Том выбежал из комнаты. Все с недоумением и любопытством переглядывались и вопросительно смотрели на Гека, но тот молчал как убитый.
— Сад, что такое с Томом? — спросила тетя Полли. — Он… Нет, никогда не знаешь, чего ждать от этого мальчишки! Я за всю свою жизнь…
Тетя Полли не докончила фразы, так как вошел Том, сгибаясь под тяжестью мешков. Он высыпал на стол кучу золотых монет и воскликнул:
— Вот! Что я вам говорил? Половина — Гека, другая — моя!

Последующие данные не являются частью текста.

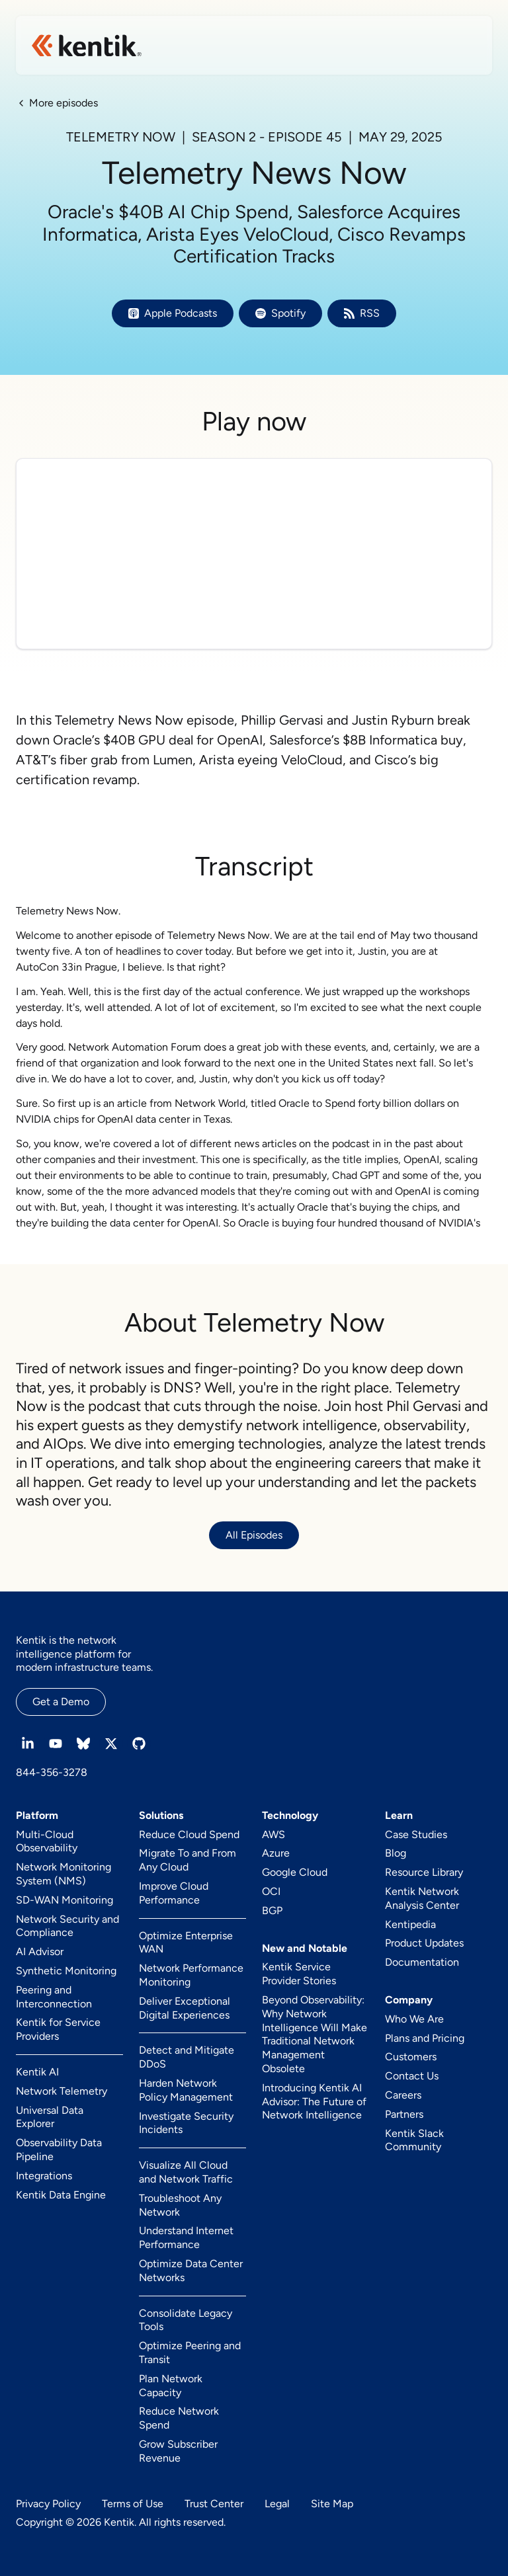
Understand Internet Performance (186, 2237)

При виде такого множества золота у зрителей захватило дух. С минуту никто не мог выговорить ни слова, все глядели на стол и молчали. Затем в один голос потребовали объяснения. Том охотно согласился. Рассказ был длинный, но такой увлекательный! Все слушали как зачарованные, никто не смел вставить ни слова. Когда Том кончил, мистер Джонс сказал:
— А я-то воображал, что приготовил для вас хороший сюрприз! Но не могу не признать, что по сравнению с этим мой сюрприз — жалкий пустяк.

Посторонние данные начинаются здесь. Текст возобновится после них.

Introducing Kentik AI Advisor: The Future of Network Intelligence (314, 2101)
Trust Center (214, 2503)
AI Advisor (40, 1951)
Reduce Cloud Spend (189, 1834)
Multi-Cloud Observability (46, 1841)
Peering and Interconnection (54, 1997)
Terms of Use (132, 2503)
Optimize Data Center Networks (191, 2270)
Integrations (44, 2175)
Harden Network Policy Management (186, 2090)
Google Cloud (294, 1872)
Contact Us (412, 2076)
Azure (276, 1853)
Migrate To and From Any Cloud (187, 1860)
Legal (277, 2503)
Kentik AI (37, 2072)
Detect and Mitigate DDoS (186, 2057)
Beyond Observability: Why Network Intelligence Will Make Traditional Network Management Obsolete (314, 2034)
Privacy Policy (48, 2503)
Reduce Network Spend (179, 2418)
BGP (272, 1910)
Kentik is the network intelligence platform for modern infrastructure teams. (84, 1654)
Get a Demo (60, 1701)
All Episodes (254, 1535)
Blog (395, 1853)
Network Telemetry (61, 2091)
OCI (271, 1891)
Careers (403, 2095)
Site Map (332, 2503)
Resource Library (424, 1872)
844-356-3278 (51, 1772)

Деньги сосчитали. Оказалось, что их немногим больше двенадцати тысяч долларов. Такой суммы зараз не видал никто из присутствующих, хотя тут было немало гостей, имущество которых стоило гораздо дороже.
Глава тридцать пятая
БЛАГОВОСПИТАННЫЙ ГЕК ВСТУПАЕТ В РАЗБОЙНИЧЬЮ ШАЙКУ
Читатель без труда поймет, что неожиданное богатство, доставшееся Тому и Геку, вызвало большой переполох в убогом городишке Санкт-Петербурге. Такая громадная сумма, да еще золотом, — это было похоже на чудо. О находке столько толковали, на нее глядели с такой жадностью и так громко восхищались ею, что многие граждане прямо-таки спятили от пережитых потрясений. В Санкт-Петербурге и окрестных городишках каждый дом с привидениями был разобран по бревнышку, доска за доской. В каждом таком доме разворотили фундамент, отыскивая зарытые клады, — и не мальчики, а взрослые мужчины, люди степенные, совсем не мечтатели. Где бы ни появились Том с Геком, за ними ухаживали, ими восхищались, на них таращили глаза, как на диво. Мальчики были не в силах припомнить, чтобы когда-нибудь в прежнее время их словам придавали хоть малейшее значение, а теперь всякое их словечко подхватывалось и повторялось на все лады, как премудрость. В каждом их поступке видели что-то замечательное. Они как будто совсем потеряли способность действовать и говорить, как обыкновенные мальчики. Люди стали рыться в их прошлой жизни и обнаружили, что они обладают талантами, ставящими их выше заурядных детей. Местная газетка напечатала их биографии.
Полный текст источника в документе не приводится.